While we don't discuss this explicitly in any detail in the Anti-Textbook, I think a case can be made that the economics texts fit into the propaganda system more generally. For me, Edward Herman and Noam Chomsky's Manufacturing Consent provides a good way of thinking about that system. It's 'free market' propaganda, the result of the uncoordinated and decentralized decisions of a large number of people, all pursuing their self-interest. (Here, 'propaganda' just means the systematic propagation of a particular point of view.)
In thinking about the products of that system, Herman and Chomsky point out that you have to think about two things. One is what is not said -- the ideas that are off-limits, like economic democracy in this case. That's not always easy to do. To paraphrase one writer about the media: the textbooks can't tell you what to think, but they can tell you what to think about.

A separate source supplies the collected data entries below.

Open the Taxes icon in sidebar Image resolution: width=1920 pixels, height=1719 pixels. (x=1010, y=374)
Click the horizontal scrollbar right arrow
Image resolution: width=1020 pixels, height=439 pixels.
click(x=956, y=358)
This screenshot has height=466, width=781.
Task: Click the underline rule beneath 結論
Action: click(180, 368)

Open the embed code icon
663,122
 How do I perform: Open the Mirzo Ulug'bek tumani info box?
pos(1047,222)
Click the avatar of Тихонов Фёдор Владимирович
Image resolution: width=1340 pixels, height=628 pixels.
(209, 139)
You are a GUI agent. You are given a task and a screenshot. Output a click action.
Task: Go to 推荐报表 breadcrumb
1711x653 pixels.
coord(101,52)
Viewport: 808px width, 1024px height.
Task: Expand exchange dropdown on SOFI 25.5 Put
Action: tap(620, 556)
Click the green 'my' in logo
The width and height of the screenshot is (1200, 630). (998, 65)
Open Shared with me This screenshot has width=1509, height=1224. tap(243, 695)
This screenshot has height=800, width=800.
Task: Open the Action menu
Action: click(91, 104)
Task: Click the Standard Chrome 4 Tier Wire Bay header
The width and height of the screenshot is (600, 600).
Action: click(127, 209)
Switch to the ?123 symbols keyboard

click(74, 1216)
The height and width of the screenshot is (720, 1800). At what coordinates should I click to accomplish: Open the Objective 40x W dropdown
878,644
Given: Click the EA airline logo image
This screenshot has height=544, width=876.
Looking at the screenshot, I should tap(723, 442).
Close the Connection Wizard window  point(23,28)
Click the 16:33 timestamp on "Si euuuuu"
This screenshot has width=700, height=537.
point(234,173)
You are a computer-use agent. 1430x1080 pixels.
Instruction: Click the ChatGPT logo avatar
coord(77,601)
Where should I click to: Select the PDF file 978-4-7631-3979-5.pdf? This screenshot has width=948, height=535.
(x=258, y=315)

The second thing is to examine what's said. In the preface to their book, Herman and Chomsky write: “... even more important [than the things that are not said] ... is the question of the attention given to a fact – its placement, tone, and repetitions, the framework of analysis within which it is presented, and the related facts that accompany it and give it meaning...” (my emphasis)
So where does 'market fundamentalism' come in here? George Soros, who originated the term explained that "It holds that the allocation of resources is best left to the market mechanism, and any interference with that mechanism reduces the efficiency of the economy." (On Globalization, p.4)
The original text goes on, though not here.